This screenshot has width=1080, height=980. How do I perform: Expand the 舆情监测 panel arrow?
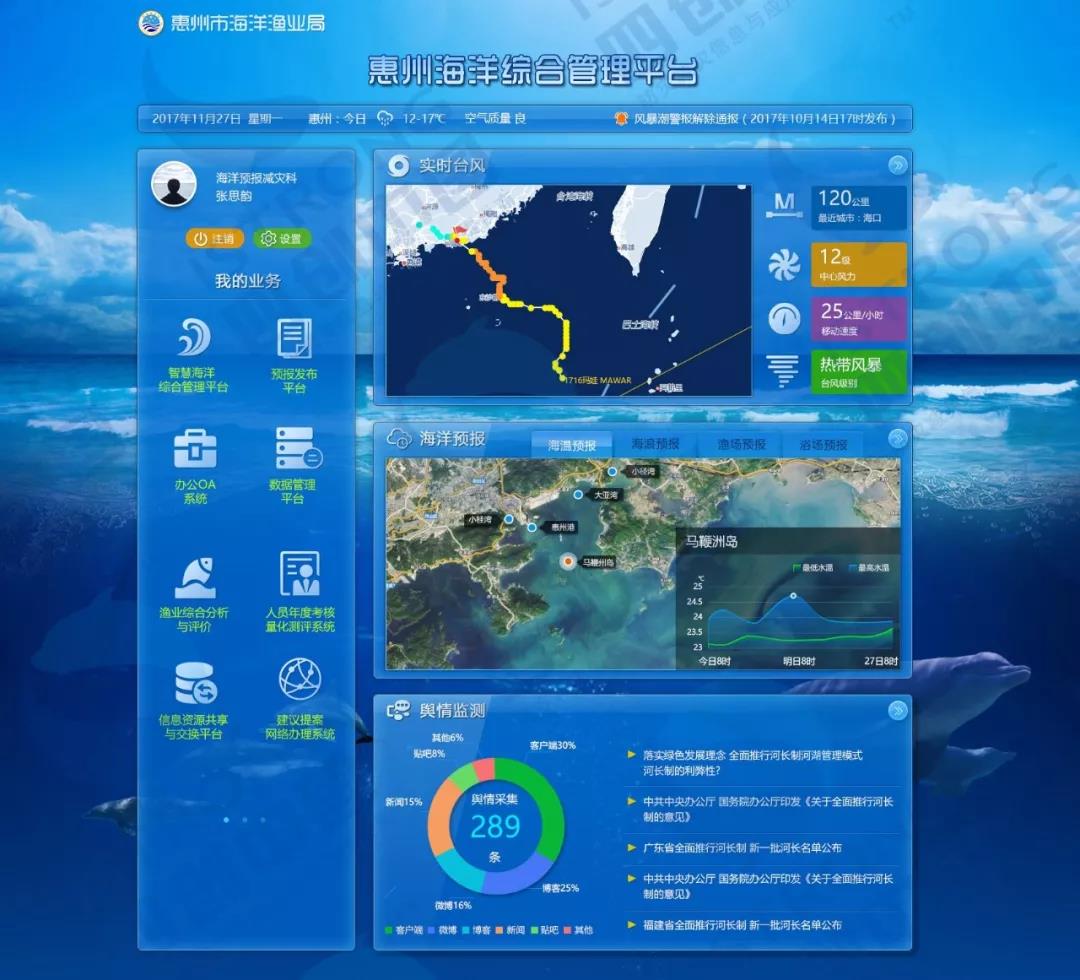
--
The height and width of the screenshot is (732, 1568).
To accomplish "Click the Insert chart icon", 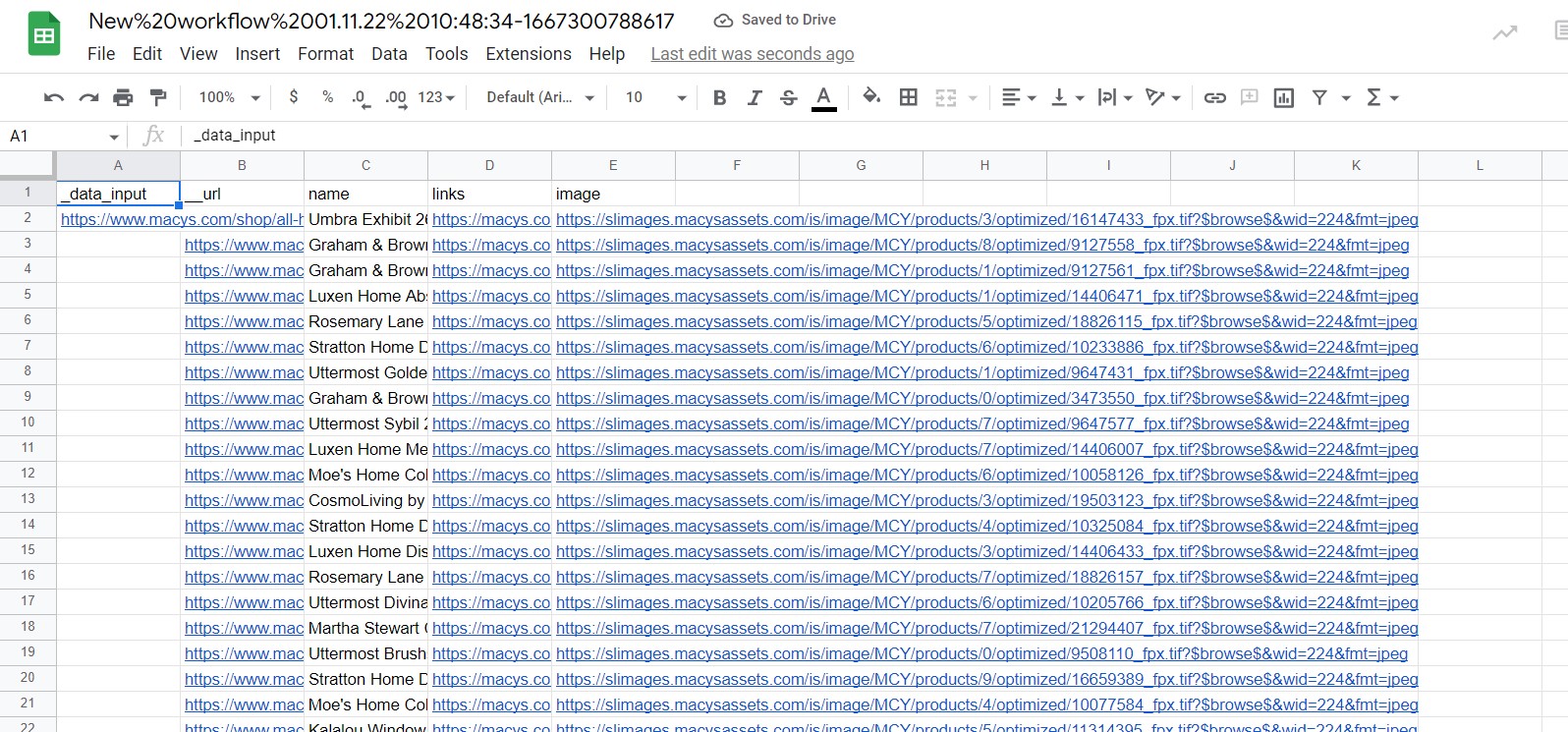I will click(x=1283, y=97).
--
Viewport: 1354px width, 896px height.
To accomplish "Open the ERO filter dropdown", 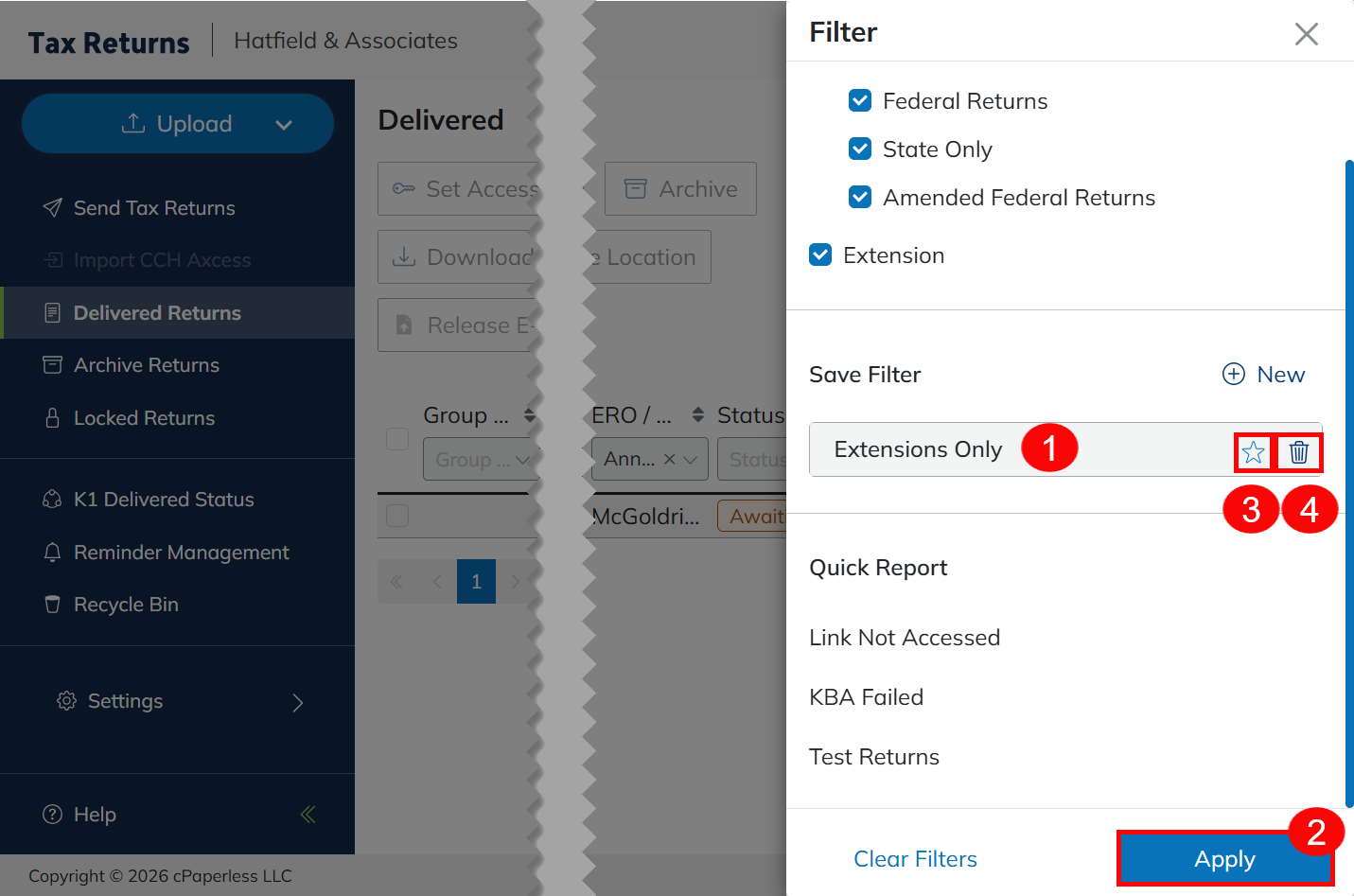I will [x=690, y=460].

## Task objective
Please find each line in the records above that holds the word "height", and copy it.

## Task output
This screenshot has width=1080, height=980. How do I perform: Expand the 舆情监测 panel arrow?
The height and width of the screenshot is (732, 1568).
Viewport: 1354px width, 896px height.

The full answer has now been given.